Saved data entries
====

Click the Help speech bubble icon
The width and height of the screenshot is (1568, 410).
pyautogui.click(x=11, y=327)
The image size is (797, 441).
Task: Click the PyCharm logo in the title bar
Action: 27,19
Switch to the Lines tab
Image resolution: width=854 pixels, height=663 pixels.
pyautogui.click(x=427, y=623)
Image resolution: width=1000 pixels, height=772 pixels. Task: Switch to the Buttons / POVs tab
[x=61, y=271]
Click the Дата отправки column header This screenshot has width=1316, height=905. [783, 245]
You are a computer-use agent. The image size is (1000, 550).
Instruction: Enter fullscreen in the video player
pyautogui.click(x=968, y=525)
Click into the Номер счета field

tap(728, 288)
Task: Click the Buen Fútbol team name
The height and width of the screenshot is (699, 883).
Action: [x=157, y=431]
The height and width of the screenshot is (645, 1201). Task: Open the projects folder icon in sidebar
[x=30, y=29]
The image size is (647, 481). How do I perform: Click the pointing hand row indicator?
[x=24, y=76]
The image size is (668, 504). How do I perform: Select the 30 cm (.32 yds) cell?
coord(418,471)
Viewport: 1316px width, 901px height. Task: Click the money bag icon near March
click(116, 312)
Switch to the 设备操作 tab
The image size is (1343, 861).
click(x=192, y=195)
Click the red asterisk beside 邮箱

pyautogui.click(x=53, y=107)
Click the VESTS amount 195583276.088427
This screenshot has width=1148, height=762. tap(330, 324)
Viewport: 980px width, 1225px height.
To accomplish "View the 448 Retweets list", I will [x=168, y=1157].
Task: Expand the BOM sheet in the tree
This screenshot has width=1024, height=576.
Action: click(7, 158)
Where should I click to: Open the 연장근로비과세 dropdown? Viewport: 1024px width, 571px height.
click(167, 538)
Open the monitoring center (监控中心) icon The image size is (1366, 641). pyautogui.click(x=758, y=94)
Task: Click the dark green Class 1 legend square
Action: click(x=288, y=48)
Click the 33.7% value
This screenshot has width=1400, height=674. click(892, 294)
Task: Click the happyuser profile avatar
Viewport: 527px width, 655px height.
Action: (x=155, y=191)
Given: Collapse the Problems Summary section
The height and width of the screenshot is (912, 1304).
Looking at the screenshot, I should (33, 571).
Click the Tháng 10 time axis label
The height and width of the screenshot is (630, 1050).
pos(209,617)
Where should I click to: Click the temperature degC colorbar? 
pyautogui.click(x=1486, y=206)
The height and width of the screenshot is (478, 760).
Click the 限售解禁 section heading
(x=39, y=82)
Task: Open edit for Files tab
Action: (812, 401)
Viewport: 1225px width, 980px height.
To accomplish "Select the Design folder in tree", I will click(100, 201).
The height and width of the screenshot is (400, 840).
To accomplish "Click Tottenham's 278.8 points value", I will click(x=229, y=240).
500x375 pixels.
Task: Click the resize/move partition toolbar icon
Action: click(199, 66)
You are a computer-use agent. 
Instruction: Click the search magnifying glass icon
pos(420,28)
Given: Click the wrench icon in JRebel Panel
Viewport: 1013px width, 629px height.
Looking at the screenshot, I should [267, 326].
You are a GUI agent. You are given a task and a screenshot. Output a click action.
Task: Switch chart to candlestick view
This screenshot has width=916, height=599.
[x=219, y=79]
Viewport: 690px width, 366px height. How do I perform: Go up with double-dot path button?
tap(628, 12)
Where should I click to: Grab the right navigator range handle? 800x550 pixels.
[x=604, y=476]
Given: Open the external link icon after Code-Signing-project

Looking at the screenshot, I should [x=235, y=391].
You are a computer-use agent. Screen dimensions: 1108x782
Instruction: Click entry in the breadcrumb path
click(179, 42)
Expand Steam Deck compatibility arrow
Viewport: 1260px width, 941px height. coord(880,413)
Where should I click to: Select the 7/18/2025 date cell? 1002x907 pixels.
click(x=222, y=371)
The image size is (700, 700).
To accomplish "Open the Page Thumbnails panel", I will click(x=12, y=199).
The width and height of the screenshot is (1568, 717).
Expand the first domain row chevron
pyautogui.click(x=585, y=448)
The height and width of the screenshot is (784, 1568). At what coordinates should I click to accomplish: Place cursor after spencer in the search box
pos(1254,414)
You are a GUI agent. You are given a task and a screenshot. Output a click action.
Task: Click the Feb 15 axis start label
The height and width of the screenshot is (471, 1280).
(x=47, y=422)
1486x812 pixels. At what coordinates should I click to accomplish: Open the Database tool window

====

## What you need to do:
None of the records may be left out; each is to be restated exactly.

## Answer section:
Click the Help speech bubble icon
The width and height of the screenshot is (1568, 410).
pyautogui.click(x=11, y=327)
The image size is (797, 441).
Task: Click the PyCharm logo in the title bar
Action: 27,19
Switch to the Lines tab
Image resolution: width=854 pixels, height=663 pixels.
pyautogui.click(x=427, y=623)
Image resolution: width=1000 pixels, height=772 pixels. Task: Switch to the Buttons / POVs tab
[x=61, y=271]
Click the Дата отправки column header This screenshot has width=1316, height=905. [783, 245]
You are a computer-use agent. The image size is (1000, 550).
Instruction: Enter fullscreen in the video player
pyautogui.click(x=968, y=525)
Click into the Номер счета field

tap(728, 288)
Task: Click the Buen Fútbol team name
The height and width of the screenshot is (699, 883).
Action: [x=157, y=431]
The height and width of the screenshot is (645, 1201). Task: Open the projects folder icon in sidebar
[x=30, y=29]
The image size is (647, 481). How do I perform: Click the pointing hand row indicator?
[x=24, y=76]
The image size is (668, 504). How do I perform: Select the 30 cm (.32 yds) cell?
coord(418,471)
Viewport: 1316px width, 901px height. Task: Click the money bag icon near March
click(116, 312)
Switch to the 设备操作 tab
The image size is (1343, 861).
click(x=192, y=195)
Click the red asterisk beside 邮箱

pyautogui.click(x=53, y=107)
Click the VESTS amount 195583276.088427
This screenshot has width=1148, height=762. tap(330, 324)
Viewport: 980px width, 1225px height.
To accomplish "View the 448 Retweets list", I will [x=168, y=1157].
Task: Expand the BOM sheet in the tree
This screenshot has width=1024, height=576.
Action: click(7, 158)
Where should I click to: Open the 연장근로비과세 dropdown? Viewport: 1024px width, 571px height.
click(167, 538)
Open the monitoring center (监控中心) icon The image size is (1366, 641). pyautogui.click(x=758, y=94)
Task: Click the dark green Class 1 legend square
Action: click(x=288, y=48)
Click the 33.7% value
This screenshot has width=1400, height=674. click(892, 294)
Task: Click the happyuser profile avatar
Viewport: 527px width, 655px height.
Action: (x=155, y=191)
Given: Collapse the Problems Summary section
The height and width of the screenshot is (912, 1304).
Looking at the screenshot, I should (33, 571).
Click the Tháng 10 time axis label
The height and width of the screenshot is (630, 1050).
pos(209,617)
Where should I click to: Click the temperature degC colorbar? 
pyautogui.click(x=1486, y=206)
The height and width of the screenshot is (478, 760).
Click the 限售解禁 section heading
(x=39, y=82)
Task: Open edit for Files tab
Action: (812, 401)
Viewport: 1225px width, 980px height.
To accomplish "Select the Design folder in tree", I will click(100, 201).
The height and width of the screenshot is (400, 840).
To accomplish "Click Tottenham's 278.8 points value", I will click(x=229, y=240).
500x375 pixels.
Task: Click the resize/move partition toolbar icon
Action: click(199, 66)
You are a computer-use agent. 
Instruction: Click the search magnifying glass icon
pos(420,28)
Given: Click the wrench icon in JRebel Panel
Viewport: 1013px width, 629px height.
Looking at the screenshot, I should [267, 326].
You are a GUI agent. You are given a task and a screenshot. Output a click action.
Task: Switch chart to candlestick view
This screenshot has width=916, height=599.
[x=219, y=79]
Viewport: 690px width, 366px height. How do I perform: Go up with double-dot path button?
tap(628, 12)
Where should I click to: Grab the right navigator range handle? 800x550 pixels.
[x=604, y=476]
Given: Open the external link icon after Code-Signing-project

Looking at the screenshot, I should [x=235, y=391].
You are a computer-use agent. Screen dimensions: 1108x782
Instruction: Click entry in the breadcrumb path
click(179, 42)
Expand Steam Deck compatibility arrow
Viewport: 1260px width, 941px height. coord(880,413)
Where should I click to: Select the 7/18/2025 date cell? 1002x907 pixels.
click(x=222, y=371)
The image size is (700, 700).
To accomplish "Open the Page Thumbnails panel", I will click(x=12, y=199).
The width and height of the screenshot is (1568, 717).
Expand the first domain row chevron
pyautogui.click(x=585, y=448)
The height and width of the screenshot is (784, 1568). At what coordinates should I click to accomplish: Place cursor after spencer in the search box
pos(1254,414)
You are a GUI agent. You are given a task and a screenshot. Output a click action.
Task: Click the Feb 15 axis start label
The height and width of the screenshot is (471, 1280).
(x=47, y=422)
1486x812 pixels. At what coordinates should I click to accomplish: Open the Database tool window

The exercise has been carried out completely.